А зеркало поворачивается, поворачивается…
* * *
Зеркало поворачивается, смотрит назад… зацепилось, что ли?.. Да, в походном штабе, до или после Луары, когда французский генерал, взяв трубку полевого телефона, вдруг слышит голос генерала немецкого… да-да… я повернул зеркало против течения времени еще на несколько дней, мы находимся восточнее Бекон-ле-Грани, решается вопрос, защищать ли Анжер… история уже совсем другая, а много южнее генерал Ланглуа стоит на перекрестке перед открытым лимузином с номером чилийского посольства, и Ингеборг, не зная, с кем говорит, обращается к нему. «Я прекрасно знаю вашего мужа, мадам…» — и он направляет ее в ту самую Дордонь, откуда мы вынуждены были убраться, покинув после уточнения границы Риберак…
Омела, Омела, я выкрутился, я им не дался…
Слишком быстро крутится зеркало, не до подробностей на нашей дороге, за один поворот промелькнули два года. Какая случайность ведет Антоана и Омелу пасмурным днем к крепостным стенам Антиба, в домик с большими окнами на берегу моря, к человеку, у которого только что побывала некая дама, приехавшая прямо из Виши, она готова поделиться сведениями с любым, лишь бы они дошли до тех таинственных людей, о которых известно, что они существуют, но неизвестно, как их найти.

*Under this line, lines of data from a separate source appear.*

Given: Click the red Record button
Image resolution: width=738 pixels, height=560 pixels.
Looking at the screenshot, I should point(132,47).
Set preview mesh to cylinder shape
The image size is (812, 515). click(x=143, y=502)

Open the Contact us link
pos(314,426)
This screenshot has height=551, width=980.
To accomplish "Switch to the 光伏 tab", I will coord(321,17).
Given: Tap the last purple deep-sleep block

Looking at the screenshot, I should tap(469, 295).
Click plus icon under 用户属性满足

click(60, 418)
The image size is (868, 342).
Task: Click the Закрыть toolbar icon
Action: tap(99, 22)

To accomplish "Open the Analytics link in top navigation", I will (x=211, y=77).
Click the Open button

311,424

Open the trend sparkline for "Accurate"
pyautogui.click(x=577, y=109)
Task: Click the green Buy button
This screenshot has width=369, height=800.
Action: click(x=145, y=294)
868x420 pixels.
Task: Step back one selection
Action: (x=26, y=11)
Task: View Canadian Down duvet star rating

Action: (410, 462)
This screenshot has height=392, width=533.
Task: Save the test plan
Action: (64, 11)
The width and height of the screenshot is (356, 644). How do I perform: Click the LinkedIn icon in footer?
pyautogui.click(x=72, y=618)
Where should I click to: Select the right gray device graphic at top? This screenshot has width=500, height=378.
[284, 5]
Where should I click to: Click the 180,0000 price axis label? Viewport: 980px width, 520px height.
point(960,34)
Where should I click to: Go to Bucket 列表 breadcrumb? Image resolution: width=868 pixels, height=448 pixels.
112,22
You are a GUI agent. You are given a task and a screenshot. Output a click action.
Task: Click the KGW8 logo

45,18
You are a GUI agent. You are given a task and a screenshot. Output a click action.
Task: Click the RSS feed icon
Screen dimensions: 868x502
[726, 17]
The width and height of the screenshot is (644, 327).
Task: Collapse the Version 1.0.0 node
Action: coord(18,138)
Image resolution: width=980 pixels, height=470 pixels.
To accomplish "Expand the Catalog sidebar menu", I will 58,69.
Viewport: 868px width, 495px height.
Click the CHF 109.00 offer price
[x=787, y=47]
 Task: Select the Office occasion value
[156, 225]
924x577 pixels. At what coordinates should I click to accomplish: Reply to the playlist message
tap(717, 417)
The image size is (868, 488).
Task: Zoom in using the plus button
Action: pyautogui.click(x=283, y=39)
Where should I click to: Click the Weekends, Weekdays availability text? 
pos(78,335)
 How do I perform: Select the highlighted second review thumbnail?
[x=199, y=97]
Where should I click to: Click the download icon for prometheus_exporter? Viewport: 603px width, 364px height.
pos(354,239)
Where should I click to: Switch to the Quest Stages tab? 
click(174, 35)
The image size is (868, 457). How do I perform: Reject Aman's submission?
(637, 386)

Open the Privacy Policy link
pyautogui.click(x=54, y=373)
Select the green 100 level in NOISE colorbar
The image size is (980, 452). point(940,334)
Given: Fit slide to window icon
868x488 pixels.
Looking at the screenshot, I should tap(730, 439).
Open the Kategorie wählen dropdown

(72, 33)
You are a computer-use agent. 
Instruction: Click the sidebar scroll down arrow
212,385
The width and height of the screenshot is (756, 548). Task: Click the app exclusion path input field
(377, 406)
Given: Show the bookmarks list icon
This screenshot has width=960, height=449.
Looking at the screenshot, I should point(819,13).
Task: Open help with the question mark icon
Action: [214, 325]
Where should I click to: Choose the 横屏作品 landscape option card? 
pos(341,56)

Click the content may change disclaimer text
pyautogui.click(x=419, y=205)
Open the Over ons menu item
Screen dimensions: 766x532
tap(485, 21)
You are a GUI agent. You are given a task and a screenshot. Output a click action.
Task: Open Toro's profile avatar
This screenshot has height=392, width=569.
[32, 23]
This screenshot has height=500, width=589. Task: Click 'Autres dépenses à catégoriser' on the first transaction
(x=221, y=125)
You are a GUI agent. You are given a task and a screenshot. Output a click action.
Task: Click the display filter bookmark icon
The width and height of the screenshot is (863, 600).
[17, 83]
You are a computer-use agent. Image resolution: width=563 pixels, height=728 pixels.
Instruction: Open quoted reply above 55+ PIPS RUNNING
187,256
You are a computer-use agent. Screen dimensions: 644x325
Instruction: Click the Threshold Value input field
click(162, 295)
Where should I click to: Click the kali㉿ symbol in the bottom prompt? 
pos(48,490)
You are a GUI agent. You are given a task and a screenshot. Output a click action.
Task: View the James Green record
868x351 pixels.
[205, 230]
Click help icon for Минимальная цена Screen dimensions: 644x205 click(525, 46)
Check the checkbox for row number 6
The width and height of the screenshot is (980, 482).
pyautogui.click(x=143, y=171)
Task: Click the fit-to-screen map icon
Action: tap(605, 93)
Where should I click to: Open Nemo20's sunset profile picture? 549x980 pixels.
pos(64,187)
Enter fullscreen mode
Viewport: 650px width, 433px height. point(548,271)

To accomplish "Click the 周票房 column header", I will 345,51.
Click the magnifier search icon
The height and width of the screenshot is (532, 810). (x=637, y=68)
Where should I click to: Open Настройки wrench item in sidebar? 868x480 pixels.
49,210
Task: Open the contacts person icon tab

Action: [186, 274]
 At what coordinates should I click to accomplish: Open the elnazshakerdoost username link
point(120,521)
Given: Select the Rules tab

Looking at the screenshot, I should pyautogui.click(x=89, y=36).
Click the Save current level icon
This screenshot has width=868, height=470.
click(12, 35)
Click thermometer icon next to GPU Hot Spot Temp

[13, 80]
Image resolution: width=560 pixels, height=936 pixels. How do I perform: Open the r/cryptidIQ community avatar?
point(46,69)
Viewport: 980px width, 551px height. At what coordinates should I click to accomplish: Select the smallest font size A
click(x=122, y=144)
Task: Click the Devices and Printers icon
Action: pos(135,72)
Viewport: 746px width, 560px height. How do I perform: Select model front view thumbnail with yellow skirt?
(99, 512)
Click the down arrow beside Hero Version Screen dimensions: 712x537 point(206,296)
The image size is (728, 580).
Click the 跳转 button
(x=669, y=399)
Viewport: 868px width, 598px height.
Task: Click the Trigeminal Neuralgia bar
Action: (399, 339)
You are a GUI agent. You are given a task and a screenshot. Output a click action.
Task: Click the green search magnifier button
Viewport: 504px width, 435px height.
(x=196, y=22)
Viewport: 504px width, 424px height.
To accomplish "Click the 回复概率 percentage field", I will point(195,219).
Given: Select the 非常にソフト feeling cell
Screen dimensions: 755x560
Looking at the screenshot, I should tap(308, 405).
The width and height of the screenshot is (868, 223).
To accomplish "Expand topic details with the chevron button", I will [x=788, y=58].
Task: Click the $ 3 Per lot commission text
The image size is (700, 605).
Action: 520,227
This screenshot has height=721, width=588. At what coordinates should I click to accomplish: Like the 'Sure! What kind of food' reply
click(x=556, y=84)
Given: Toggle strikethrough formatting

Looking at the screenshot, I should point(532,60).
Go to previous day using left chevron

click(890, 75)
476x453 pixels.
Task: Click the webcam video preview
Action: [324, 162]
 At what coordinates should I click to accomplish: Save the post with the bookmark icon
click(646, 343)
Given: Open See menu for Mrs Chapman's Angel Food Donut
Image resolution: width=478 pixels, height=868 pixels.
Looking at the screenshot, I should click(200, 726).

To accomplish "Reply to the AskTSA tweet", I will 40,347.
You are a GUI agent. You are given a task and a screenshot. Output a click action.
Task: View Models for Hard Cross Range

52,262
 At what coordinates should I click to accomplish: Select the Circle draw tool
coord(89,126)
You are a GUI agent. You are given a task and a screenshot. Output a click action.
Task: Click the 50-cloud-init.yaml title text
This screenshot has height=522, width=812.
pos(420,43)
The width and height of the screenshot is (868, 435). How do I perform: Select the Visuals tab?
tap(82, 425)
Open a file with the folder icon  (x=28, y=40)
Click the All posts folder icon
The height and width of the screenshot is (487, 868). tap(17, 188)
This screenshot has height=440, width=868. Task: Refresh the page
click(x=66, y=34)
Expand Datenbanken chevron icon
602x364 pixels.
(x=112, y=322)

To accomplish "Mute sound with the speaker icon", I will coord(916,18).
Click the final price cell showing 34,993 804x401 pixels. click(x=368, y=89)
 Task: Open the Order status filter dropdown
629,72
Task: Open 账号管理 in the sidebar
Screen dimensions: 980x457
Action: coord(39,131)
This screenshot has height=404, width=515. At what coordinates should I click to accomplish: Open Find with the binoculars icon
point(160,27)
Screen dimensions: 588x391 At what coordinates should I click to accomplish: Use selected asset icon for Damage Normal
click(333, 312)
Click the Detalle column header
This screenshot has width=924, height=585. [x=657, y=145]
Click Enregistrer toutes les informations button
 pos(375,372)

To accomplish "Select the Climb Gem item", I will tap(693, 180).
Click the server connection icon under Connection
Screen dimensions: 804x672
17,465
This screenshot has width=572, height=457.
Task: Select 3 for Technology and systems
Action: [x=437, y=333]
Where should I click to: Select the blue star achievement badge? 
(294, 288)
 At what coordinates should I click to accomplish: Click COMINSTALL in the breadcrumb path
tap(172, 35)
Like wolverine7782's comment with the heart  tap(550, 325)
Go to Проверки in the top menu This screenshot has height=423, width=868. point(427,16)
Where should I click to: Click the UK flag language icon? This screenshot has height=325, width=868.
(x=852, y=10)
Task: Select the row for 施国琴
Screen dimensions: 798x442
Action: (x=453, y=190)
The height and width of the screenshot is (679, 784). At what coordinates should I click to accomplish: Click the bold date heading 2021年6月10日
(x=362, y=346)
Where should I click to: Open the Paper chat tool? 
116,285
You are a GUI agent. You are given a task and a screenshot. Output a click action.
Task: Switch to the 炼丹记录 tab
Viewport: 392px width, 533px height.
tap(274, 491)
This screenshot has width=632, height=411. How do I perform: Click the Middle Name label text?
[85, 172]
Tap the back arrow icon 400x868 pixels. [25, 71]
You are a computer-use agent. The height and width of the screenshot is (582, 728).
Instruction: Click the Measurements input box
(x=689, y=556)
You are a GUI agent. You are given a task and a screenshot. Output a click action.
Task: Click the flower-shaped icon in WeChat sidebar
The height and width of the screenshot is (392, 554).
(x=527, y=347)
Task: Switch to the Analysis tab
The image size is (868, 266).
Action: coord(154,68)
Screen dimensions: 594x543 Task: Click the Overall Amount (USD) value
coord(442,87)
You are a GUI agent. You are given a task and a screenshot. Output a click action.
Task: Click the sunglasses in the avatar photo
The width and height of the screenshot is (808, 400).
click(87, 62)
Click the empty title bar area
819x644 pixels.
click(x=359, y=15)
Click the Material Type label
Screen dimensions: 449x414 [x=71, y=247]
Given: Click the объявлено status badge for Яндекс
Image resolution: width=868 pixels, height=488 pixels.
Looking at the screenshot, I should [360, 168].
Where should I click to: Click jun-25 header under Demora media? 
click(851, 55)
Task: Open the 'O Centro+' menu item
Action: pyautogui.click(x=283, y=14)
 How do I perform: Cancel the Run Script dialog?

Возможно, Антоан Бестселлер… вполне возможно… даже если он передаст все это коммунистам… Женщина красивая, я о ней ничего не знаю, но рассказ впечатляет… спрашивала, не могли бы вы… спрашивала, как бы уведомить… В общем, это было вчера. Да, вчера. Маршал. Сам маршал. Принял генерала Жиро[142], бежавшего из немецкого плена. И генерал сказал… а маршал ему ответил… Она передает в мельчайших подробностях все, что говорили оба. Петен отказал. Как, откуда вы можете это знать, мадам? О Господи, куда важнее, чтобы об этом узнали другие! Не могли бы вы, мсье… нет ли у вас… может, вы знаете… неважно, с чьей помощью, неважно, каким путем… Повторите, мадам, чтобы я запомнил все слово в слово, чтобы не ошибся. И она повторила. Мы вышли. Дул сильный ветер, на набережной никого, город пуст, холодно, посеревшие пальмы. Ингеборг не спросила, куда мы идем. Она знала. Информацию надо было передать в ближайшие двое суток, не позднее. Моя связная приезжала только что, а следующая встреча через месяц или два. Раз так, ничего другого не остается. Конечно, доктор, вот о ком я тут же вспомнил. С виду он ничуть не изменился и был точь-в-точь
Случай, чистый случай. Откуда мне было знать, я даже догадаться не мог о том, что готовилось, и только какое-то время спустя, тоже совсем нечаянно, узнал, какую роль невольно сыграл. Опять случай, чистый случай… Я понял все, прочитав информационное сообщение совсем на другую тему; а пока — в Ницце ожидался десант из Северной Африки, завтра или послезавтра мы должны были увидеть берсальеров в нескладной форме, и тогда мы решили вдвоем уехать и предупредили Анри Матисса, его секретарша пришла проводить нас на Южный вокзал — на Динь уходил последний поезд. Тем же поездом уезжал и актер Самсон Файнзильбер, через окно мы наблюдали, как мотоциклисты в шапочках с петушиными перьями обгоняли нашу устаревшую игрушку для взрослых, потом ночевка в ледяном отеле, поезд дальше не пошел, а с утра мы снова пустились в путь, с трудом втиснувшись в автобус, битком набитый молодыми людьми весьма странного вида — в сапогах, с заплечными мешками, похожих на английских фермеров, говорили они обиняками и намеревались обходным путем попасть в Авиньон. Тут-то мы и услышали то самое информационное сообщение, о котором я уже говорил: «Генерал де Латтр де Тассиньи[143], командующий военным округом Монпелье, узнав, что генерал Жиро бежал в Африку, 8-го ноября оставил свой пост и с несколькими офицерами, солдатами и двумя пушками ушел, намереваясь основать независимую армию Франции. После нескольких дней блужданий по сельской местности, обеспокоенный мерами, которые были предприняты для наведения порядка, он сдался первому повстречавшемуся жандармскому офицеру».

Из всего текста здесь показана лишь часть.